THE DATA:
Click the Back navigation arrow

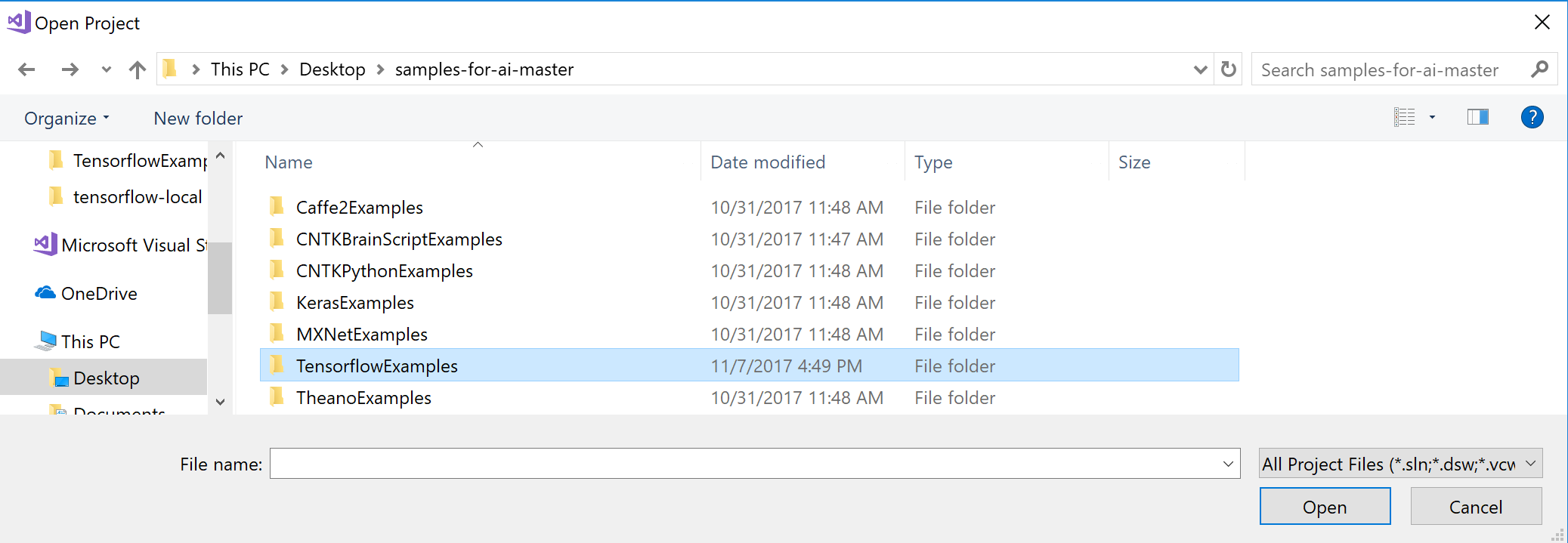27,70
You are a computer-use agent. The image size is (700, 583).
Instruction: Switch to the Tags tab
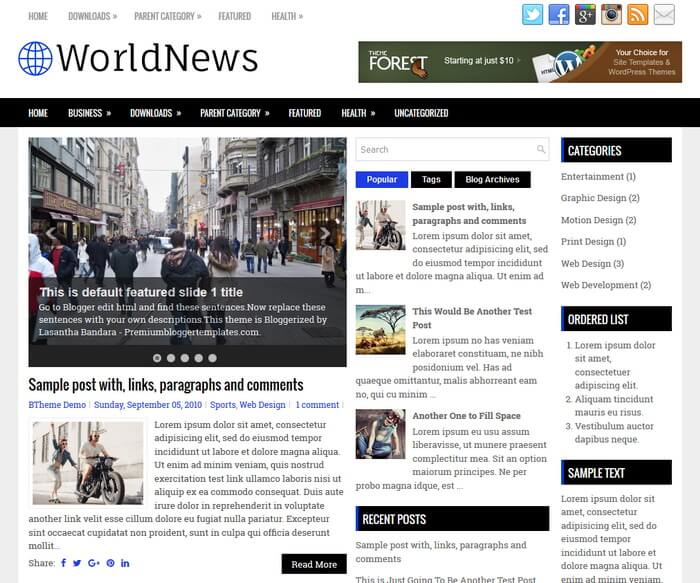point(431,180)
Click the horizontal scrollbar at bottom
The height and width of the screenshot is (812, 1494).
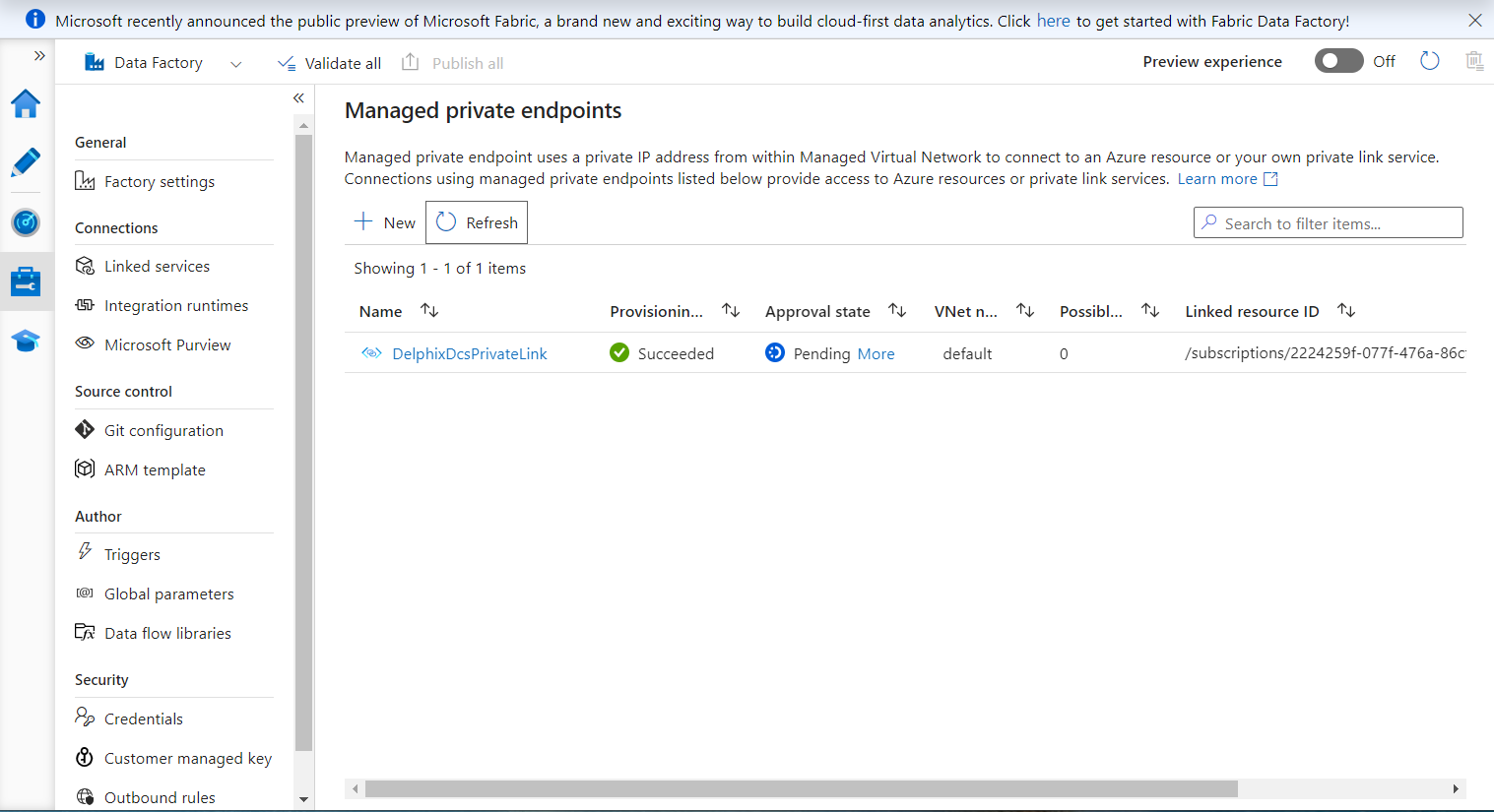tap(801, 788)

YOUR TASK:
Beginning at the line that contains "The height and" and ending at the last line of the data, return each line exactly; no picture belongs in the copy.

ANSWER BELOW:
The height and width of the screenshot is (812, 1494).
tap(801, 788)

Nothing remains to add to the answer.